Available records:
————————

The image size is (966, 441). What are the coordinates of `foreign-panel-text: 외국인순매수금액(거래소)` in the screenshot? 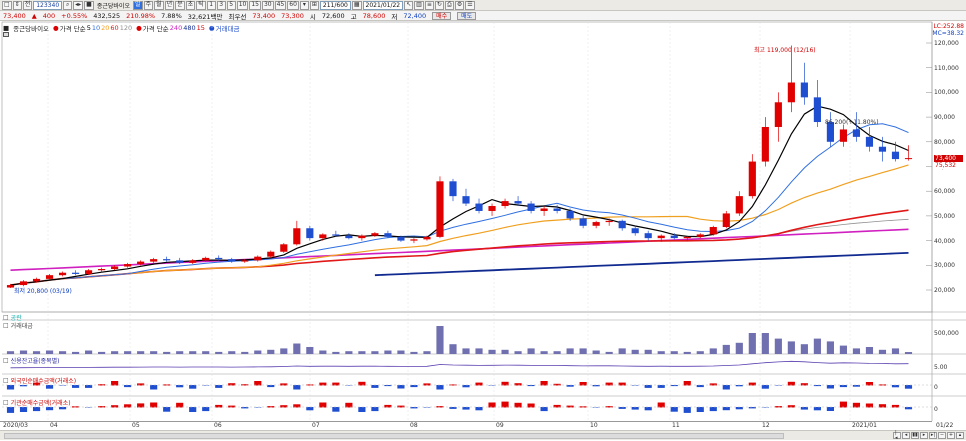 It's located at (44, 382).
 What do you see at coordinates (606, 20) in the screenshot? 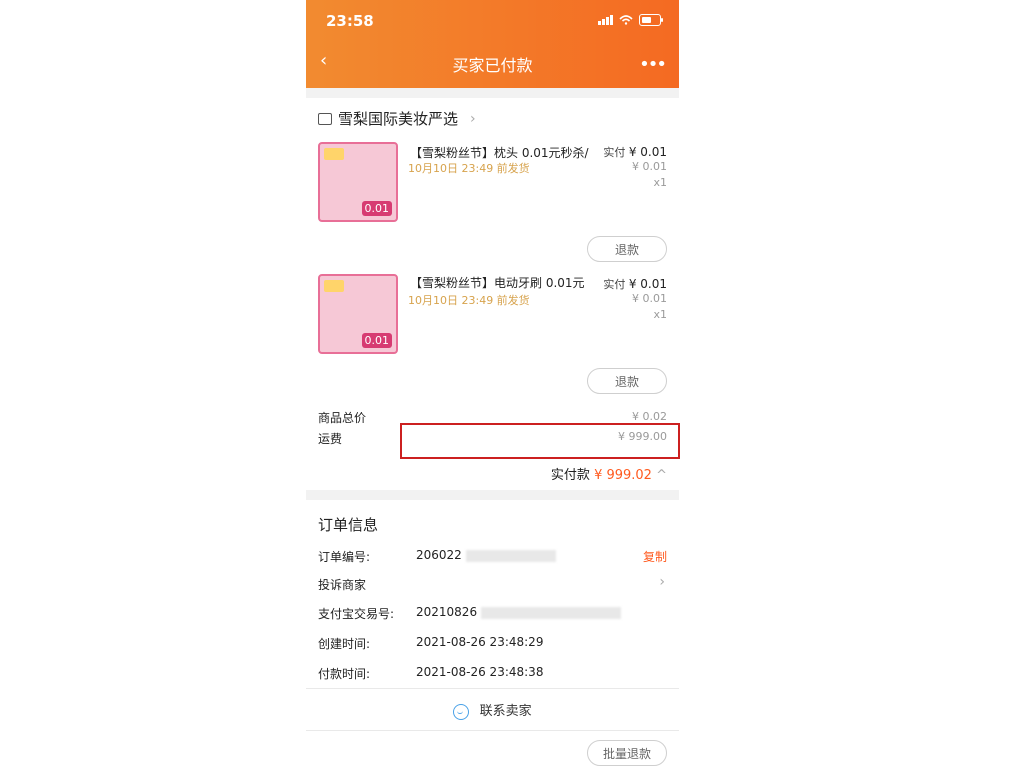
I see `signal-icon` at bounding box center [606, 20].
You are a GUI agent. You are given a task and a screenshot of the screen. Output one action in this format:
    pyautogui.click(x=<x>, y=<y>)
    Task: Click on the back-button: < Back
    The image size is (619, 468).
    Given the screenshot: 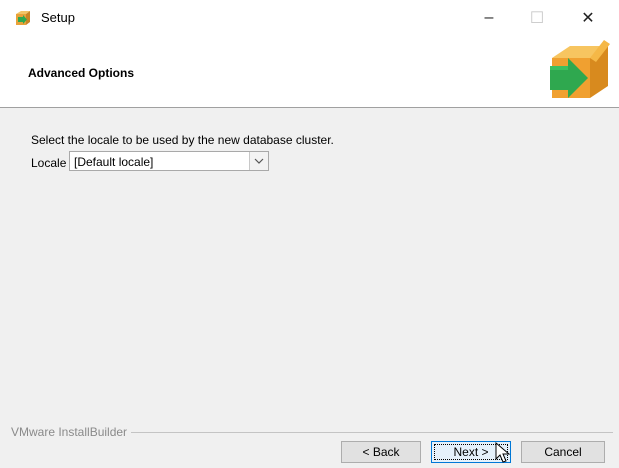 What is the action you would take?
    pyautogui.click(x=381, y=452)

————————

Instructions for the task: Render the lines from the one containing "What do you" through the one containing "center [606, 20]." as a Markdown table with two columns, Row and Line, skipping any blank lines. Leave the pictures out of the table.

Task solution:
| Row | Line |
|---|---|
| 1 |  What do you see at coordinates (606, 20) in the screenshot?  |
| 2 | I see `signal-icon` at bounding box center [606, 20]. |